- _The request_:
Recast every line of the data below as a JSON list of strings, one string per line, skipping blank lines. Leave the picture placeholders out.

[Raw records]
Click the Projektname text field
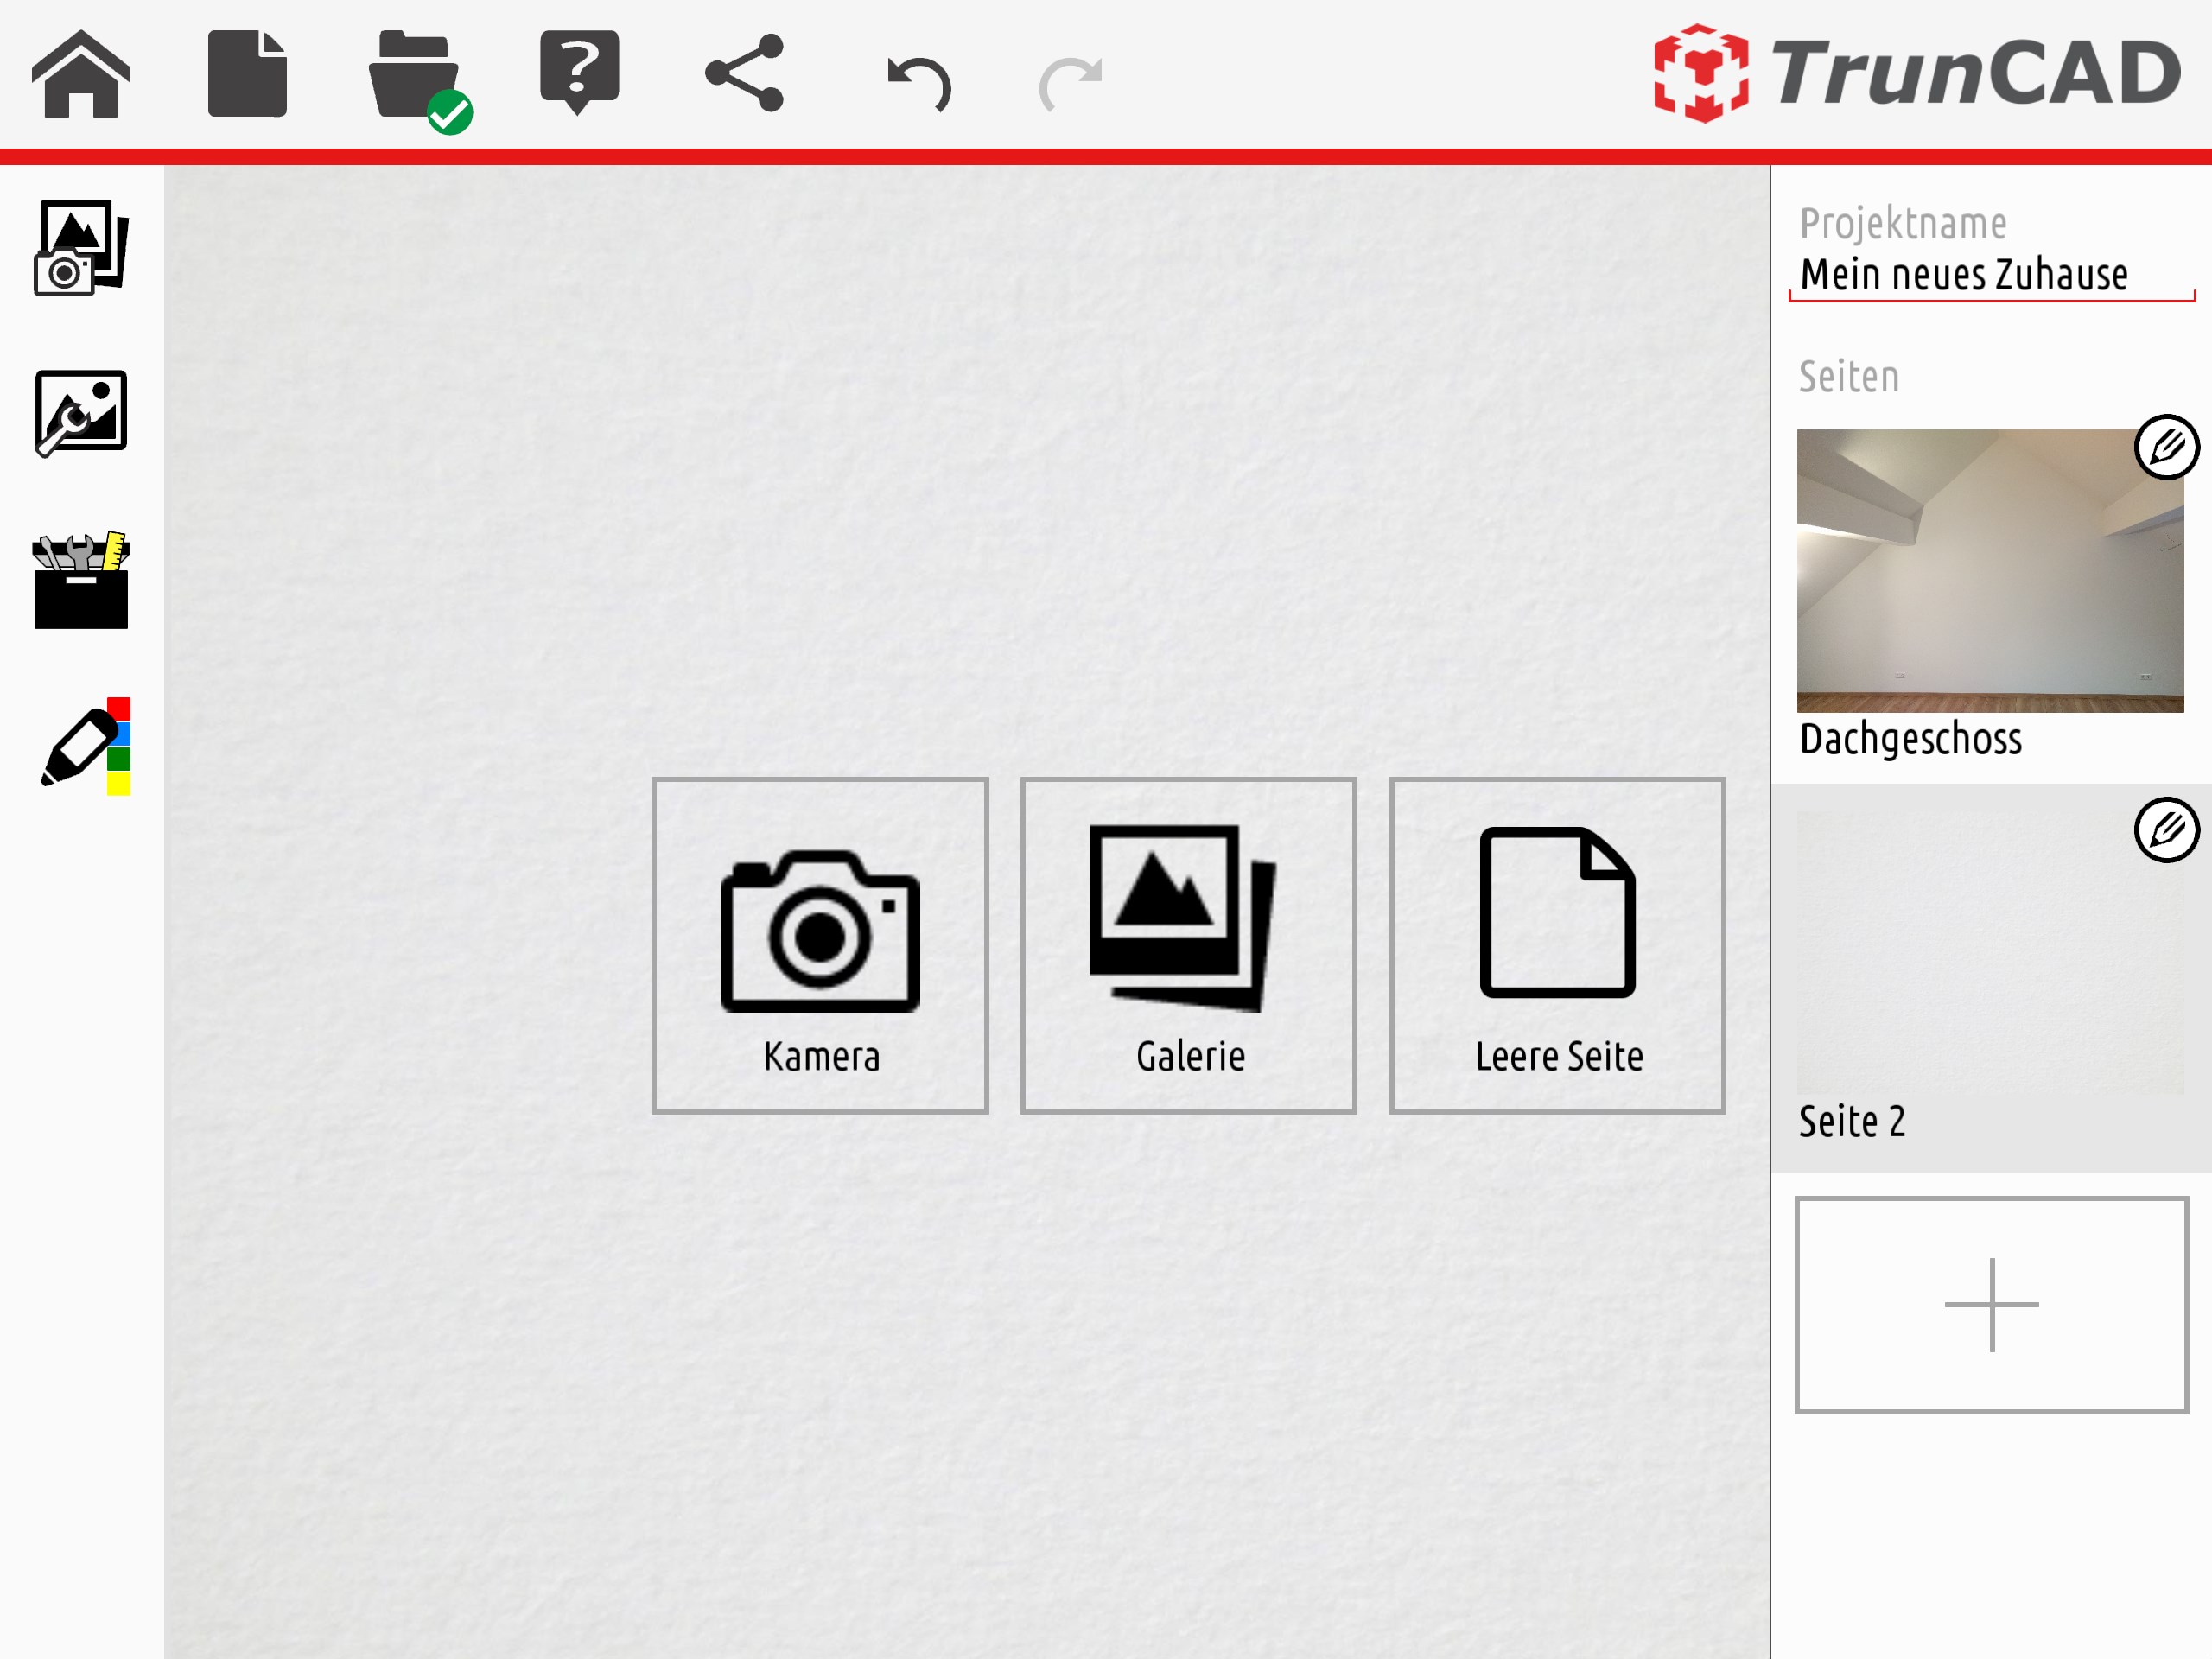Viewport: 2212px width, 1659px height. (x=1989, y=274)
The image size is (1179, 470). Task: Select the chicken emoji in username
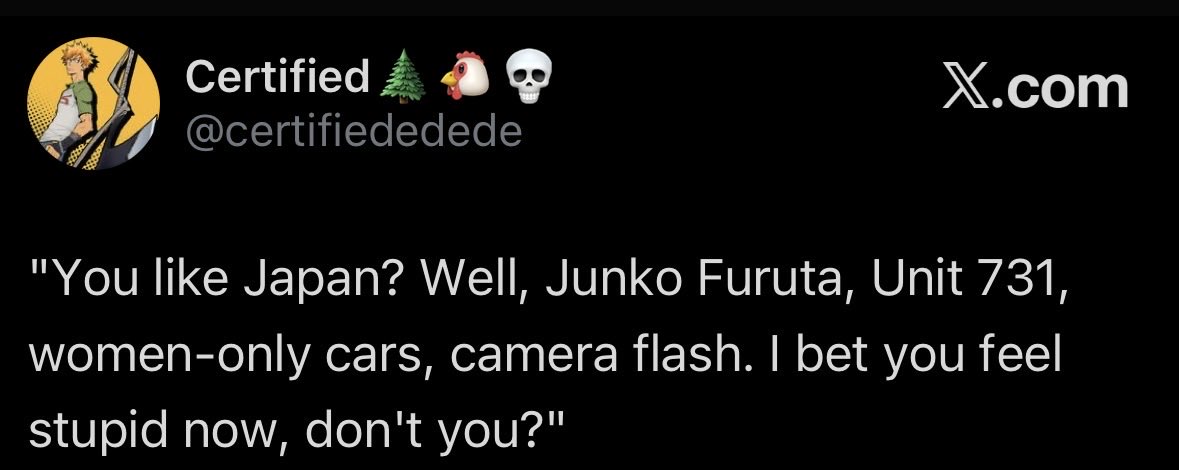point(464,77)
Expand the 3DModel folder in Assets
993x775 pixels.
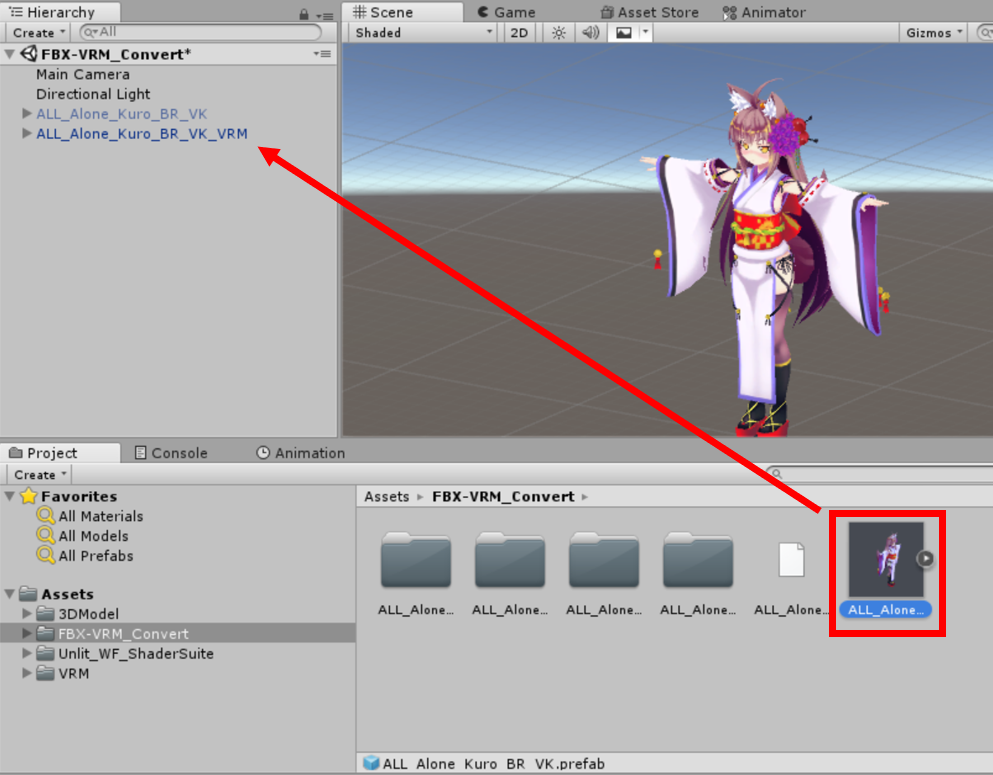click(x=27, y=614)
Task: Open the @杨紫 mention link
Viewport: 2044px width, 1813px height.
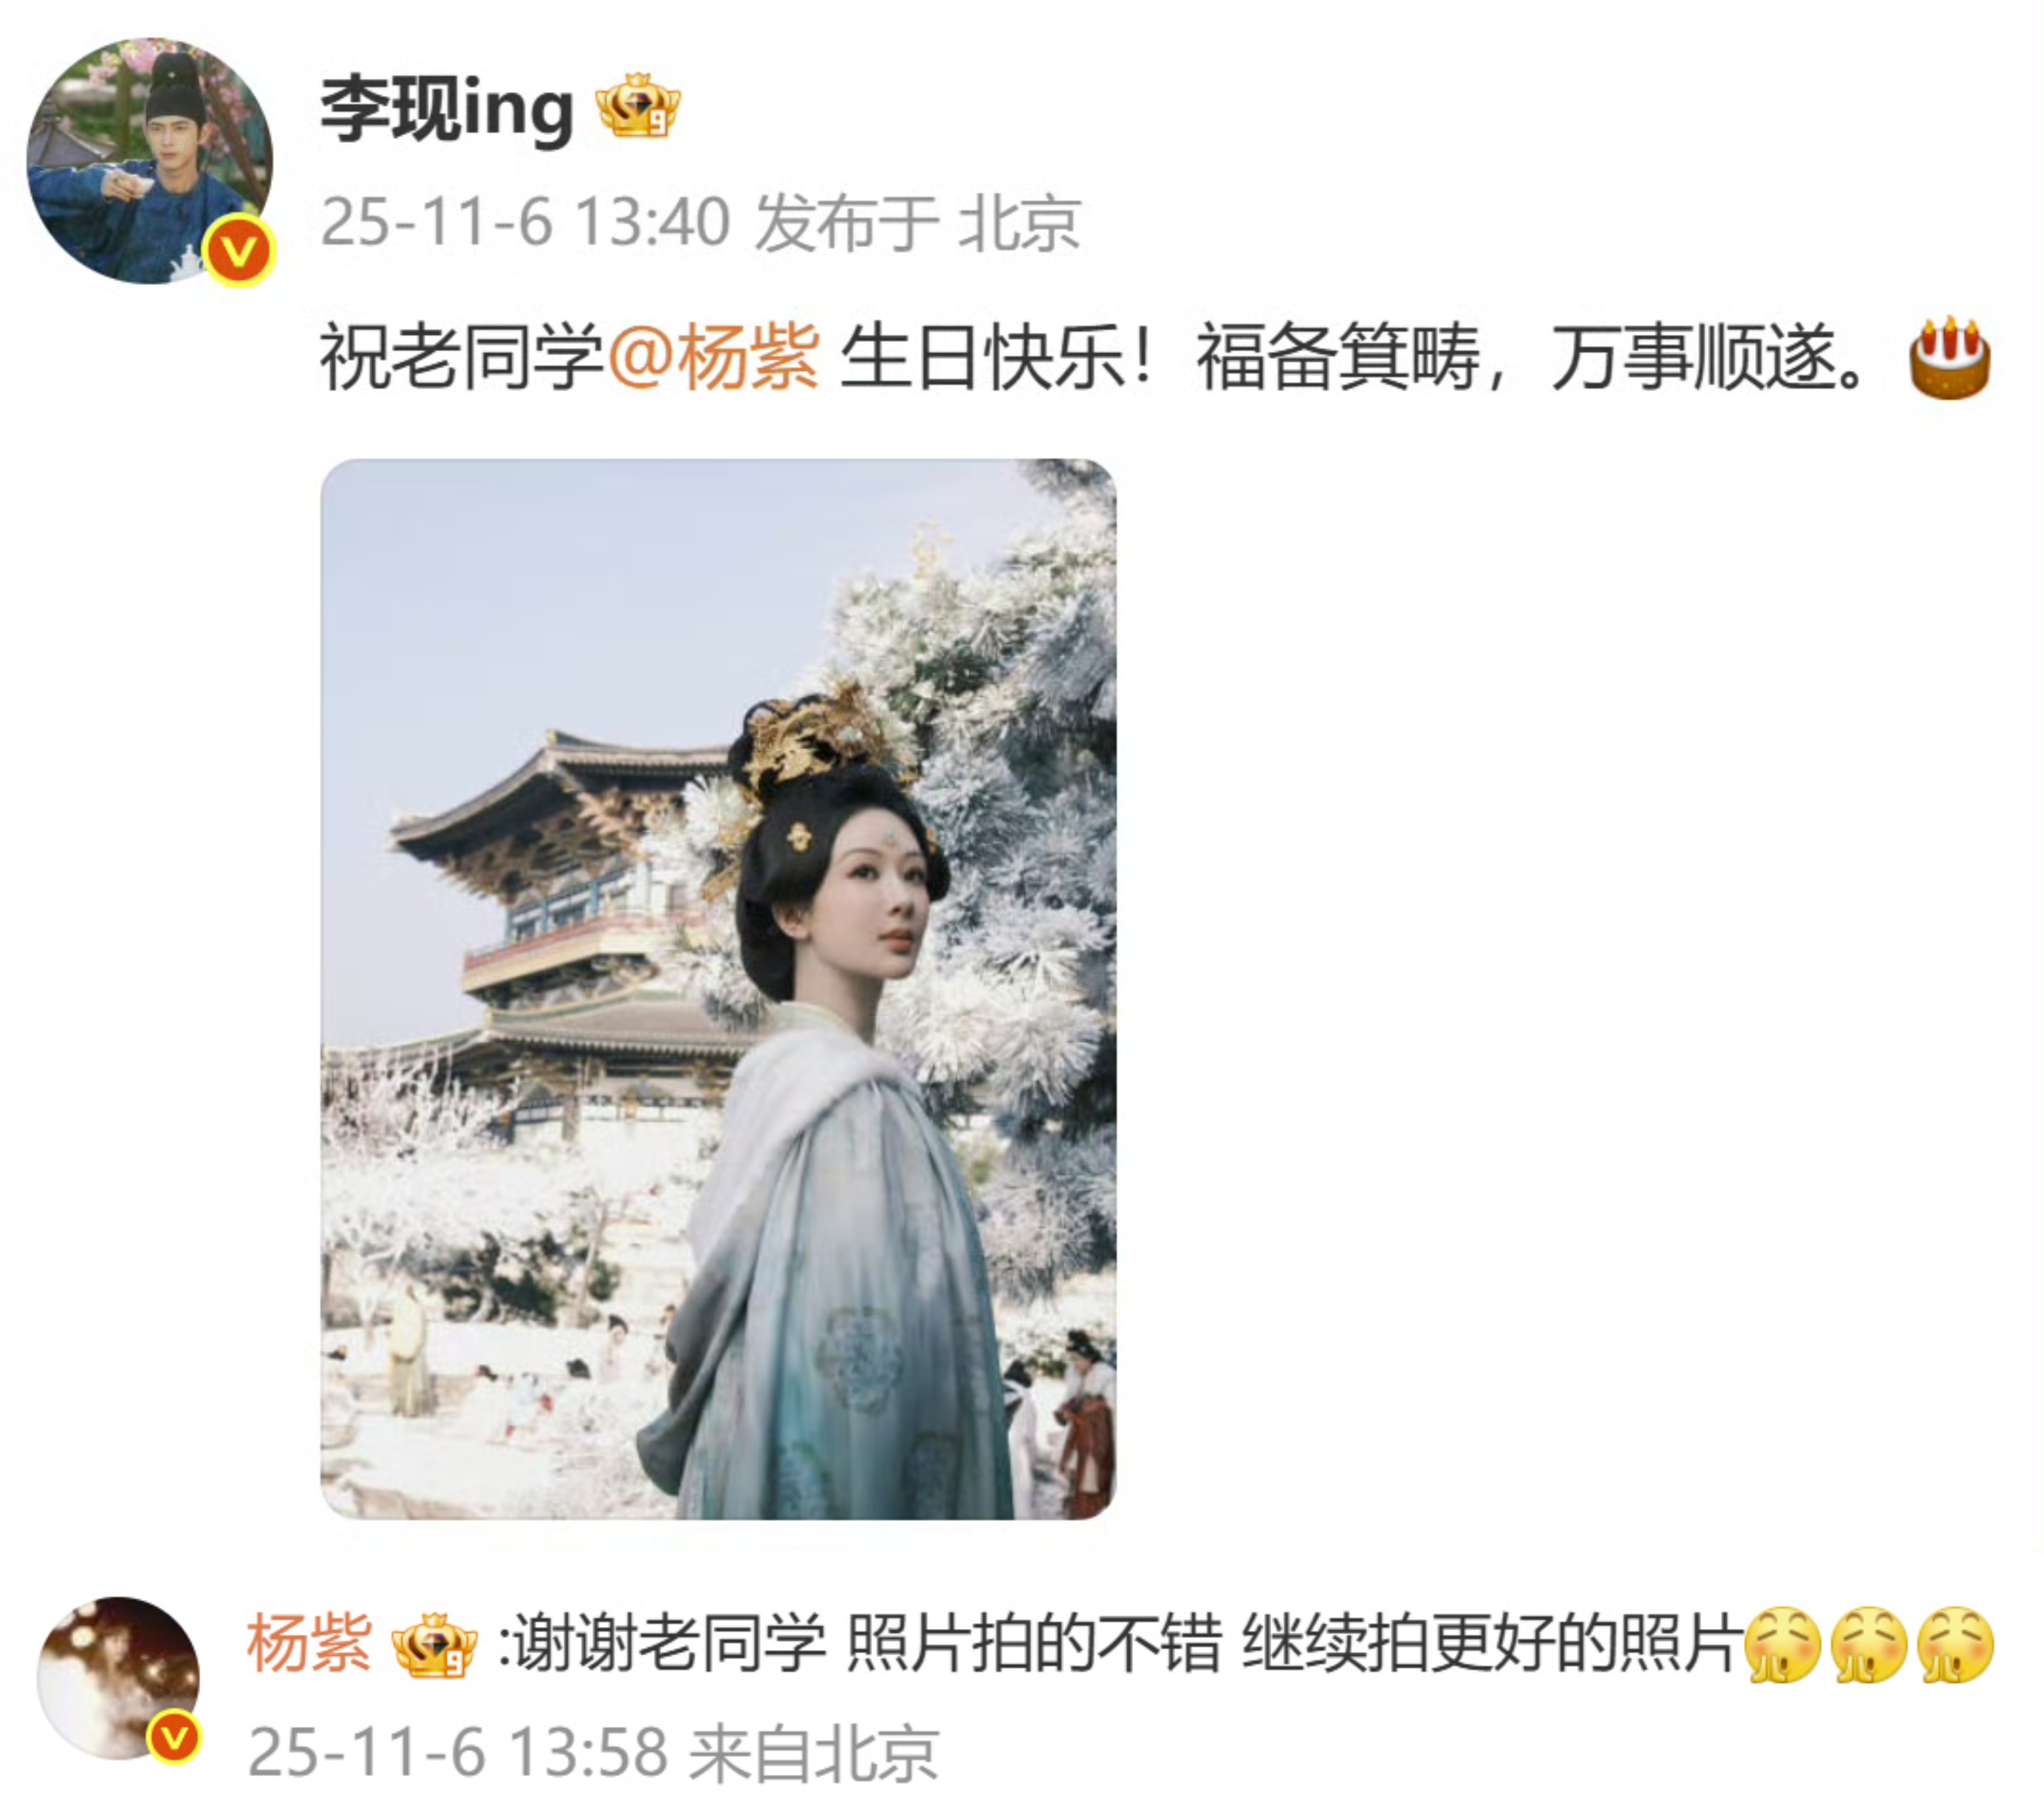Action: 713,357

- _Full response_:
[
  "Click the Projektname text field",
  "Viewport: 2212px width, 1659px height. (x=1989, y=274)",
  "The image size is (1179, 470). Task: Select the chicken emoji in username",
  "point(464,77)",
  "Expand the 3DModel folder in Assets",
  "993x775 pixels.",
  "click(x=27, y=614)",
  "Task: Open the @杨紫 mention link",
  "Viewport: 2044px width, 1813px height.",
  "Action: 713,357"
]